About the WeRelate Transcript of the Genealogical Dictionary of the First Settlers of New England

Share


Contents

Origin and Copyright

The original Genealogical Dictionary of the First Settlers of New England was published in four separate volumes between 1860 and 1862. Each volume contained appended additions and corrections. Further additions and corrections appeared in the New England Historical and Genealogical Register (NEHGR), (Vol. XXVII, No. 2, April, 1873, pp. 135-139). That content is obviously out of copyright.

The content presented starting here however, comes from a corrected electronic transcript prepared by Dr. Robert A. Kraft and Benjamin Dunning in 1994. Dr Kraft is the Berg Professor of Religious Studies, Emeritus, in the School of Arts and Sciences at the University of Pennsylvania. The transcript appears here by his very kind permission. The copyright page of the transcript indicates as follows:

"The electronic version has been adapted under the direction of Robert Kraft (assisted by Benjamin Dunning) from materials supplied by Automated Archives, 1160 South State, Suite 250, Orem UT 84058 in the following ways: missing lines have been added wherever they could be located (vol. 2 could not easily be checked since line format was not replicated; the corrections found in vols 1-4 have been integrated into the text; page numbers have been represented between double brackets; hyphens have been resolved, and some abbreviated names. NOTE that letter by letter verification has NOT yet been attempted. Copyright for the new electronic version by Robert Kraft, July 1994."

Creation of the WeRelate Version

Dr. Kraft's transcript exists in the form of four separate readable ASCII files, corresponding to the volumes of the original work. For presentation on WeRelate web pages, the content has been separated back into pages that correspond to those of the original published work. This partitioning has a number of benefits.

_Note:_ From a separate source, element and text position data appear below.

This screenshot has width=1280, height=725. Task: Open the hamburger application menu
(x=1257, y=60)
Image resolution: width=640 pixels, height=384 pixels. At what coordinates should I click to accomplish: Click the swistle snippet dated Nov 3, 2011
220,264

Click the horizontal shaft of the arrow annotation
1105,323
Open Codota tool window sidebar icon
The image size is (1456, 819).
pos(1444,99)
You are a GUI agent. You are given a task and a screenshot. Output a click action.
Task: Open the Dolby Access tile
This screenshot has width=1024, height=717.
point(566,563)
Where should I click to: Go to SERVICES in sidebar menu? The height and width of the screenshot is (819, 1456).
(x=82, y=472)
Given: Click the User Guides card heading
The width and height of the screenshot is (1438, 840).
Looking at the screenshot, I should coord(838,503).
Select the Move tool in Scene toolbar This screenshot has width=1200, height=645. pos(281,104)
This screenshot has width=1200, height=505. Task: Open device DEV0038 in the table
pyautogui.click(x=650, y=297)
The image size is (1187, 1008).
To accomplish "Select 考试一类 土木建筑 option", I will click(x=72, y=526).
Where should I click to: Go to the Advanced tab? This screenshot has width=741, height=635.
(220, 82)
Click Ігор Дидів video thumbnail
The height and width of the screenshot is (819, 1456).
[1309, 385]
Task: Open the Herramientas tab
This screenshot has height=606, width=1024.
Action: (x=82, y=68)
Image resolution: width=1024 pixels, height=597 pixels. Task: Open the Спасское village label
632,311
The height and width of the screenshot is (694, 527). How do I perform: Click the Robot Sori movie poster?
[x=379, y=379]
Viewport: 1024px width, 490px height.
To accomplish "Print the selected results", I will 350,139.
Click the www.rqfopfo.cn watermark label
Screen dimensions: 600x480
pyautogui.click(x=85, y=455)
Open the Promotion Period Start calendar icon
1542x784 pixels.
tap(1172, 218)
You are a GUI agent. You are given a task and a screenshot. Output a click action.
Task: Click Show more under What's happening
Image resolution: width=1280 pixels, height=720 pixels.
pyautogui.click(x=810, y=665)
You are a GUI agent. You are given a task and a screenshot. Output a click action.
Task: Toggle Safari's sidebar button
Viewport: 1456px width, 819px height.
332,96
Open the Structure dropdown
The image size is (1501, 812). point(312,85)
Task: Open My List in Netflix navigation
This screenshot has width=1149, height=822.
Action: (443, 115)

  • The web and original publication page paradigms are consistent
  • The page field of a source citation can present an active link to take a user to the appropriate page of the transcript
  • The standard talk/discussion page, backing every media wiki page, provides a handy place to discuss issues related to particular pages of the transcription such as errors discovered after publication of the April 1873 corrections in NEHGR.
  • Pages of the transcript are tagged with places to which they refer, surnames of the people described, and the year range of events. Searches on those attributes then, stand a fair chance of returning relevant specific pages of the transcript.
  • The surname index, which appears on the root page of the transcript, is not - itself - part of the transcript. Instead, it was created by the same text processing program that recognized the surname sections and page partitioning in Dr. Kraft's ASCII files.

Transcript Creation Defects

Most of the initial steps to create the page partitioning of Kraft's transcript, creating links that support "See xxxxx" links, as well as the initial values for places, surnames, and the date range - were performed by a simple text processing program. While quite effective, the implementation was not without flaws:

  • Surname sections were recognized by hallmarks that were typical, but not universal. Additional sections not recognized will have to be edited into the index by hand, with appropriate changes to page headers and addition of the proper section at the appropriate location in the transcript.
  • A bug in the processing of Surname sections sometimes doubles the surname so that it appears as LASTLAST.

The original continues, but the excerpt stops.